> **Provided data**

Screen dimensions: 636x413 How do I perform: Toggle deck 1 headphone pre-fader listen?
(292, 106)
* * *
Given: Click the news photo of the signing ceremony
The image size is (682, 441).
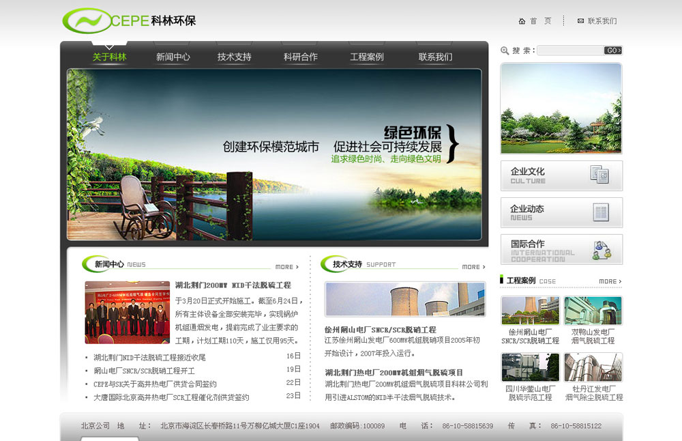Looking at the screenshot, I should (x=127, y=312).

> **Written problem**
Which lines of the records contain the word "dimensions"? List each such line in full, treating uppercase and lowercase as different.

> **Written reply**
Screen dimensions: 636x413 How do I perform: Toggle deck 1 headphone pre-fader listen?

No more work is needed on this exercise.